**Information given**.

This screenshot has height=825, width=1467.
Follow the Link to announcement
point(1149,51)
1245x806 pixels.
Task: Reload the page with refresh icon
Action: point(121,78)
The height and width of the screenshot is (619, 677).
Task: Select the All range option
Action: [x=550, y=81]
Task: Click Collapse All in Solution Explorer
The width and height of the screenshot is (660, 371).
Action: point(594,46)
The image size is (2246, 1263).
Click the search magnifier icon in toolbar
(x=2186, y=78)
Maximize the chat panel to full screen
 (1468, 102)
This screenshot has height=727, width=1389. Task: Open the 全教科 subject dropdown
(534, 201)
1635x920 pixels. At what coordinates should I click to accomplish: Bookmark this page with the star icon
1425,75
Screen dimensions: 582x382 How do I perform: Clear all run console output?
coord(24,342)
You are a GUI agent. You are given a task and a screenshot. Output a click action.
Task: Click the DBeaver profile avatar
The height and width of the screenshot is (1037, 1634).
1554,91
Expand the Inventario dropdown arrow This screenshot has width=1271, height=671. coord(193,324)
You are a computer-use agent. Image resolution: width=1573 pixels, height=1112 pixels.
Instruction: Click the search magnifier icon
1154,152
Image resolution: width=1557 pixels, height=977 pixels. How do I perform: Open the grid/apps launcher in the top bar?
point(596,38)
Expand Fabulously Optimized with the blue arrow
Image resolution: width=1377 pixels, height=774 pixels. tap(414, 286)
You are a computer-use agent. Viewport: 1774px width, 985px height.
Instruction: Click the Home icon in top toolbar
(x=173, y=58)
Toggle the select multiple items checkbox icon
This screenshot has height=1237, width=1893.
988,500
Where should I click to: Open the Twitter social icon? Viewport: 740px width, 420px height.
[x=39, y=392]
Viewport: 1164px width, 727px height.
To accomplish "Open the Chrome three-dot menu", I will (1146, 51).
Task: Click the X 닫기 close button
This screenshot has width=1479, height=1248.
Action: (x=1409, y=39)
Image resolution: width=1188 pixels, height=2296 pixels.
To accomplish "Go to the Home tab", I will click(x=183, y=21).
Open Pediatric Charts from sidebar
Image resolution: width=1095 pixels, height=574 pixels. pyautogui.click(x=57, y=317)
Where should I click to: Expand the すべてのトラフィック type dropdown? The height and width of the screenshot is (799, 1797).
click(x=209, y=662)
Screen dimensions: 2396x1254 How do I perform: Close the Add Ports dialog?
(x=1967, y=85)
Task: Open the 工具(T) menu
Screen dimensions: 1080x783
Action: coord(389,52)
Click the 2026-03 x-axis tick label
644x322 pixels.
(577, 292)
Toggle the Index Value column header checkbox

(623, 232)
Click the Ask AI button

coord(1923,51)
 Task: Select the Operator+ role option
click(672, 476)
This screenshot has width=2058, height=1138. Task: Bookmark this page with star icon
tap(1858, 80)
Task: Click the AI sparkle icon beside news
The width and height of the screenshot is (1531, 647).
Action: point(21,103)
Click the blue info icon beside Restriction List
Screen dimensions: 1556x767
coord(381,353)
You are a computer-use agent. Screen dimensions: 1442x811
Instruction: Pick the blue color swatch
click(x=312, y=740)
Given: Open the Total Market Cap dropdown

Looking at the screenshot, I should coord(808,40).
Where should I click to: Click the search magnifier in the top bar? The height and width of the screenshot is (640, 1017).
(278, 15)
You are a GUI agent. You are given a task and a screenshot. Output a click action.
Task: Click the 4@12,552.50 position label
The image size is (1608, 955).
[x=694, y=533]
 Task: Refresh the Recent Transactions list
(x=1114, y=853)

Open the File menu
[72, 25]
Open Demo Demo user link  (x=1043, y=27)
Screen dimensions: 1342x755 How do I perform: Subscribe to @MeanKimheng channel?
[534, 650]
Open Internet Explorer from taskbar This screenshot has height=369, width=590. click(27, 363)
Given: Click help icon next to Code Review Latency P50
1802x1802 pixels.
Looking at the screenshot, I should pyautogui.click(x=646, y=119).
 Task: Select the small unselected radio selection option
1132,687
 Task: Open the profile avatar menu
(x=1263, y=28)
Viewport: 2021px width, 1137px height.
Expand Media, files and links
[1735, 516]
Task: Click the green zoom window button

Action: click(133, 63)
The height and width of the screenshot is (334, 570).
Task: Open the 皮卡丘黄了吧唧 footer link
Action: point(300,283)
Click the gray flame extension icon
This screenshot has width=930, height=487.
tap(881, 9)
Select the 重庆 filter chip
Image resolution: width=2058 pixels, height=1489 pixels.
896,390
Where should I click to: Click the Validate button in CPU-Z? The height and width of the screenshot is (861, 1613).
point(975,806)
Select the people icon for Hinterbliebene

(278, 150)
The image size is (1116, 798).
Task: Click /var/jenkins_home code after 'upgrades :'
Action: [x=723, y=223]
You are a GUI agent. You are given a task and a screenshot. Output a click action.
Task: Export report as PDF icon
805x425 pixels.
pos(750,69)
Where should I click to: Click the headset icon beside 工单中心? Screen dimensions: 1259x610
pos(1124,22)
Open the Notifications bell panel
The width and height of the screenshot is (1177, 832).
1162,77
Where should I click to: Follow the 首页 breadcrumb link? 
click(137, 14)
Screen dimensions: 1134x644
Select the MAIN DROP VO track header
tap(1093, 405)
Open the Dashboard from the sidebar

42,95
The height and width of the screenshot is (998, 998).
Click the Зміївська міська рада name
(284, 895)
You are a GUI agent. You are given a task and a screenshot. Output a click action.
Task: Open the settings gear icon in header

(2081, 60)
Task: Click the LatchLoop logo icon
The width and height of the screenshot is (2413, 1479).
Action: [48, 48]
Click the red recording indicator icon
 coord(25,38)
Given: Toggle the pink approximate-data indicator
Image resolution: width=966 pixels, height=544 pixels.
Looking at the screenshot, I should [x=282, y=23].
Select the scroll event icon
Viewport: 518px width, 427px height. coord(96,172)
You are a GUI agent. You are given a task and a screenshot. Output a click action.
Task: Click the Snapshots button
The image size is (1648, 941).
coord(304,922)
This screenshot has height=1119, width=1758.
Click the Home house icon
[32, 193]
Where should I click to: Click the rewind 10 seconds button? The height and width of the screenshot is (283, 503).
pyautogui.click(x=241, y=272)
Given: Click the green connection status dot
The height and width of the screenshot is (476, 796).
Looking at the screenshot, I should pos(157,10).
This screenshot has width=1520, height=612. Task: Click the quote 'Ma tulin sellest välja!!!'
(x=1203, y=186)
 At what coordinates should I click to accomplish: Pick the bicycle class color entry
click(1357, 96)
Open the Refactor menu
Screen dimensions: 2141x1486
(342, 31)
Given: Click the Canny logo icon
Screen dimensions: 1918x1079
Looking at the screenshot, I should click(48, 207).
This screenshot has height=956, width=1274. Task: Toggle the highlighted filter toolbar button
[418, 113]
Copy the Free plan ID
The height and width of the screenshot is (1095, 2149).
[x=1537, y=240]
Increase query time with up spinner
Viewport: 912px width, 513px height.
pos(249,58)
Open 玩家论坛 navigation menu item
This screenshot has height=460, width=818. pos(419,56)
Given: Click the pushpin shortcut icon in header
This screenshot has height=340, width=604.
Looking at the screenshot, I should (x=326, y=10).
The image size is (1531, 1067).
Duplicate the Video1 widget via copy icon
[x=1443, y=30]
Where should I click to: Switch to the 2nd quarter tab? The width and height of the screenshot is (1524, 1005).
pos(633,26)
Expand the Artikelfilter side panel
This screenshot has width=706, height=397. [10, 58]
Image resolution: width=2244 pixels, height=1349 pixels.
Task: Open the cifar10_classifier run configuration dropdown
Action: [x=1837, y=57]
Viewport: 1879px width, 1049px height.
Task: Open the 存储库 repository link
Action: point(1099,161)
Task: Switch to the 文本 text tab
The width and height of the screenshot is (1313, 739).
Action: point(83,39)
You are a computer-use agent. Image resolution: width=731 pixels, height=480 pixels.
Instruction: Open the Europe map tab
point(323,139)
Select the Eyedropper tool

**Task statement**.
The lines above from the one containing "1635x920 pixels. At" through the one containing "You are a computer-use agent. Viewport: 1774px" are to be set down exactly, and no others.

**Solution for this problem**.
1635x920 pixels. At what coordinates should I click to accomplish: Bookmark this page with the star icon
1425,75
Screen dimensions: 582x382 How do I perform: Clear all run console output?
coord(24,342)
You are a GUI agent. You are given a task and a screenshot. Output a click action.
Task: Click the DBeaver profile avatar
The height and width of the screenshot is (1037, 1634).
1554,91
Expand the Inventario dropdown arrow This screenshot has width=1271, height=671. coord(193,324)
You are a computer-use agent. Image resolution: width=1573 pixels, height=1112 pixels.
Instruction: Click the search magnifier icon
1154,152
Image resolution: width=1557 pixels, height=977 pixels. How do I perform: Open the grid/apps launcher in the top bar?
point(596,38)
Expand Fabulously Optimized with the blue arrow
Image resolution: width=1377 pixels, height=774 pixels. tap(414, 286)
You are a computer-use agent. Viewport: 1774px width, 985px height.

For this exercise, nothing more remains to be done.